_What to do_
Reproduce the stretch from the line containing "The width and" through the line containing "pyautogui.click(x=183, y=380)", swapping "Add address" for "Add contact" and changing nothing else. Leave the pictures out of your answer.

_Data rows_
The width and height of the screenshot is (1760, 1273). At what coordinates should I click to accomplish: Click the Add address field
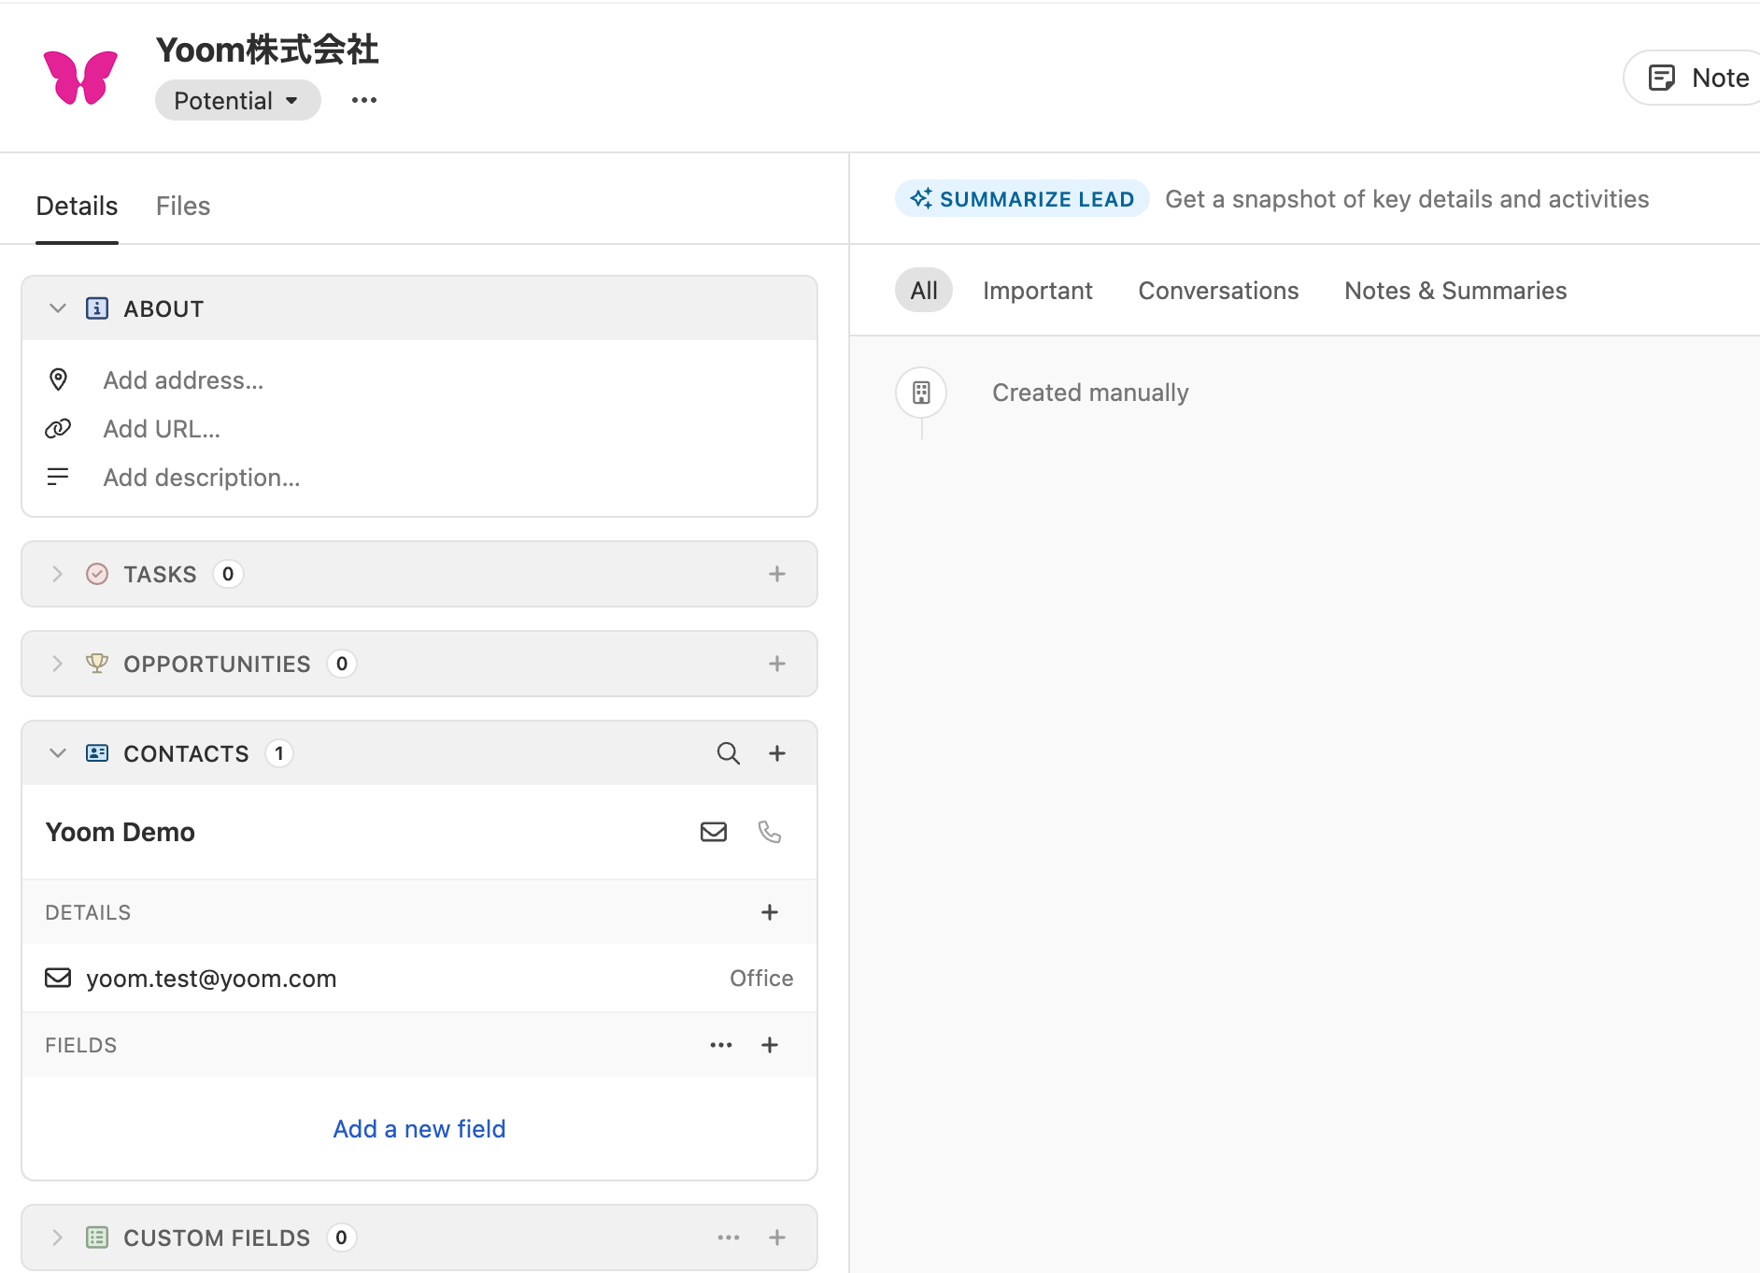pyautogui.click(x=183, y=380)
...
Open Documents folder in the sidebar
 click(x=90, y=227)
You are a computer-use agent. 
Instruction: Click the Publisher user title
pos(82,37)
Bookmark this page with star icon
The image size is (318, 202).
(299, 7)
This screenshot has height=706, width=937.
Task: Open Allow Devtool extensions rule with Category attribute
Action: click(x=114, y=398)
...
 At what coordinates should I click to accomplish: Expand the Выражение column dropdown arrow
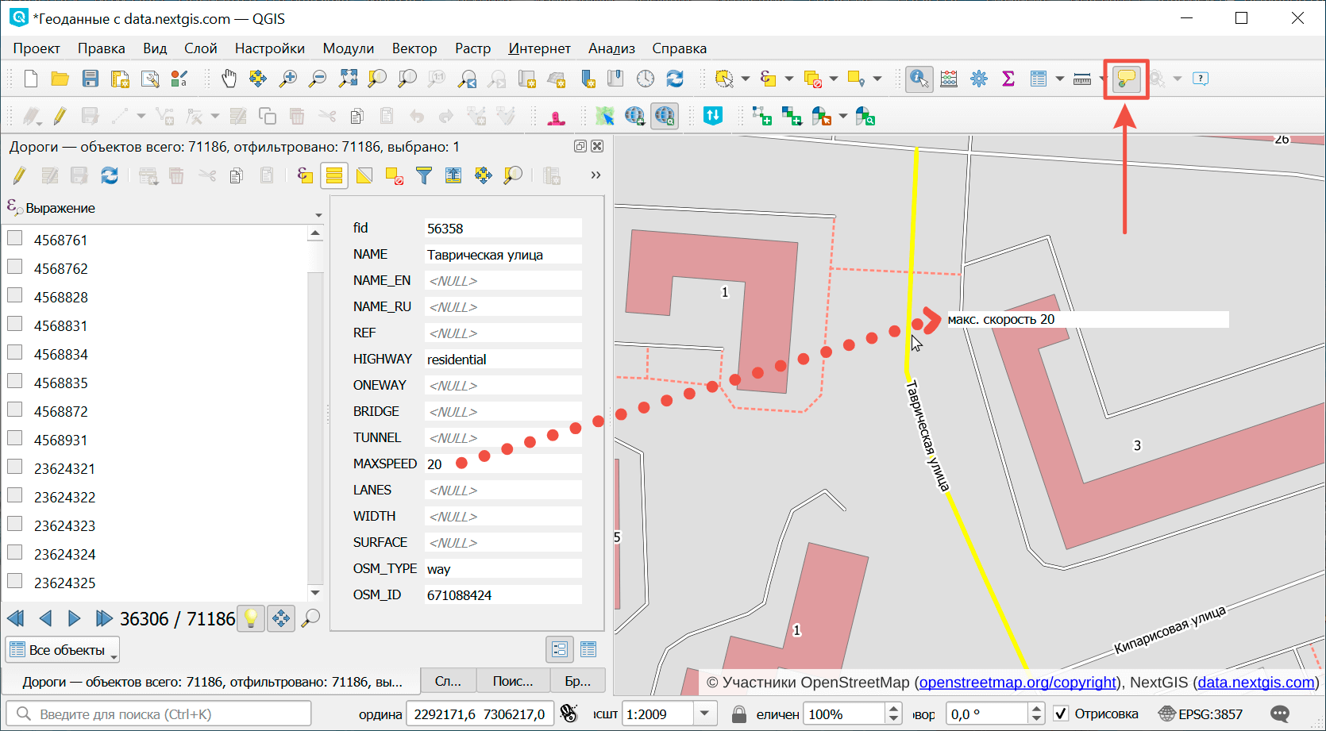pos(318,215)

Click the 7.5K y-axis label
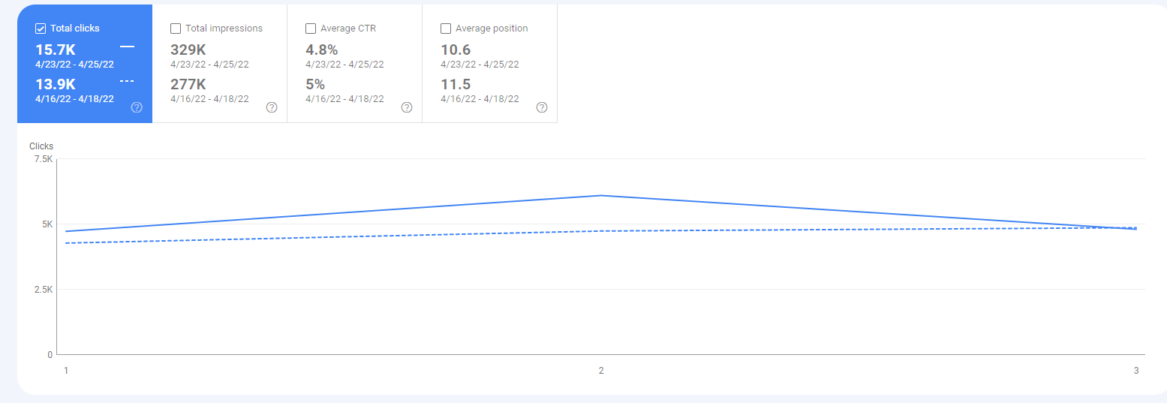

_Task response_
The width and height of the screenshot is (1760, 1273). At what coordinates should I click to accomplish: Click the Add contact field
pyautogui.click(x=183, y=380)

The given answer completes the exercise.